Hi all,
I´ve been having problems when I try to create a NAT 1:1 betwen a WAN network and one LAN device (PLC) using a RUT200, it seems simple but I cannot reach the device after the configuration. I show you below the images and the custom rule created.
I need to read the memory of the PLC, to show information in a management dashboard in grafana, using nodered, but I cannot reach the device directly because has the IP in the 192.168.1.xx familiy, which is not allowed in out network. Thats why I need the RUT, to NAT the PLC in a allowed IP addres.
Thank you for providing the details of your setup. From the first glance, iptables rules look proper.
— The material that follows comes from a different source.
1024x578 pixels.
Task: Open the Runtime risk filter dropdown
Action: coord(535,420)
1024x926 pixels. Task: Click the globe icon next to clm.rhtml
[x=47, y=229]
Therefore, in your case, here are a few suggestions and points worth checking or testing:
Enable masquerading on the LAN zone in Network → Firewall → Zones settings.
Confirm that the default gateway on the PLC is set to 192.168.1.100 (the RUT200’s LAN IP). Without this, the PLC won’t know how to route reply traffic back through the RUT200.
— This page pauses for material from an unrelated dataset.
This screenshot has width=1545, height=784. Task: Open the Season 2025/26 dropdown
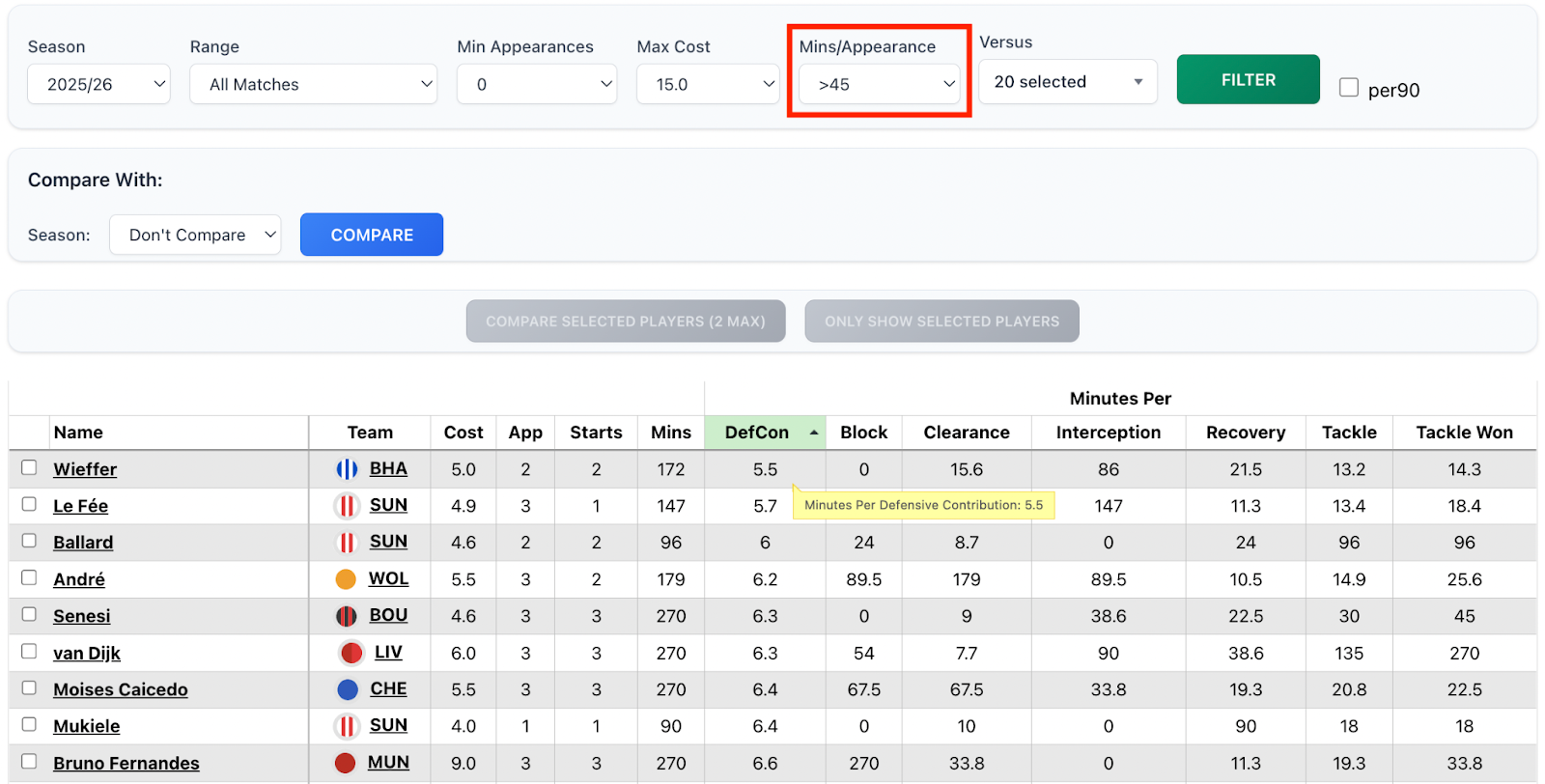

It might also be worth configuring a port forwarding rule, allowing traffic from the WAN for the specific 10.77.202.19 allowed IP to the internal IP of the PLC. More information on port forwarding can be found here: RUT200 Firewall - Teltonika Networks Wiki.
Please feel free to test these options and let me know if any of them work for you.
Hi Martynas,
I completely forgot to thank you, I followed your suggestions and the solution was this one:
Confirm that the default gateway on the PLC is set to 192.168.1.100 (the RUT200’s LAN IP). Without this, the PLC won’t know how to route reply traffic back through the RUT200
The PLC didnt have the gateway configured, once I note that, I change the gateway and the RUT started to wokr properly.
Thank you for the update. I’m glad to hear I could help and the issue was resolved! If you need any further assistance, feel free to reach out anytime.